Shakshuka, a popular Middle Eastern and North African dish, has a rich history dating back to the Ottoman Empire. This flavorful and hearty dish is traditionally made with poached eggs in a spicy tomato and pepper sauce. The addition of feta cheese adds a creamy and tangy element to the dish, elevating its flavors to new heights. Some renowned chefs and restaurants, such as Yotam Ottolenghi and his eponymous restaurants, have popularized the use of feta in Shakshuka, adding their own unique twist to the classic recipe. The best version of this dish can be found in Israel, where it is a breakfast staple. The key to a perfect Shakshuka with feta lies in the balance of spices, the freshness of the tomatoes, and the creaminess of the feta cheese.
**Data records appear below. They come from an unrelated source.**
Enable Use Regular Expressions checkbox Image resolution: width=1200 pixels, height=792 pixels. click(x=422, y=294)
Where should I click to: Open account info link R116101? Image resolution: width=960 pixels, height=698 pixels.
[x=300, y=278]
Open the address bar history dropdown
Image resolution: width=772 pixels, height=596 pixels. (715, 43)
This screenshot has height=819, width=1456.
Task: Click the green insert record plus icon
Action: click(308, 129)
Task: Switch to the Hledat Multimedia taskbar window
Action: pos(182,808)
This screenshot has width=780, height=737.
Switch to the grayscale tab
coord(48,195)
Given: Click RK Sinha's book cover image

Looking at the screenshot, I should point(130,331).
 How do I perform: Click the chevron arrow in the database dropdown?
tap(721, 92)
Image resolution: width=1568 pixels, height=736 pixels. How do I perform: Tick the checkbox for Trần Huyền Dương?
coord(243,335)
While the traditional recipe calls for goat cheese, the use of feta provides a delicious alternative for those who prefer a bolder and saltier flavor profile.

35 min

|

4

|

320 calories

Instructions

  • In a large skillet, heat 2 tablespoons of olive oil over medium heat.
  • Add the chopped onion and red bell pepper, and cook until softened, about 5 minutes.
  • Stir in the minced garlic, ground cumin, smoked paprika, and cayenne pepper, and cook for an additional 1-2 minutes until fragrant.
  • Pour in the crushed tomatoes and season with salt and pepper to taste. Simmer the sauce for 10-15 minutes, until it thickens slightly.
  • Using a spoon, create small wells in the sauce and crack the eggs into the wells. Cover the skillet and cook for 5-7 minutes, or until the egg whites are set but the yolks are still runny.
  • Sprinkle the crumbled feta cheese over the eggs and sauce, and garnish with chopped fresh parsley.
  • Serve the shakshuka directly from the skillet, with crusty bread or pita for dipping.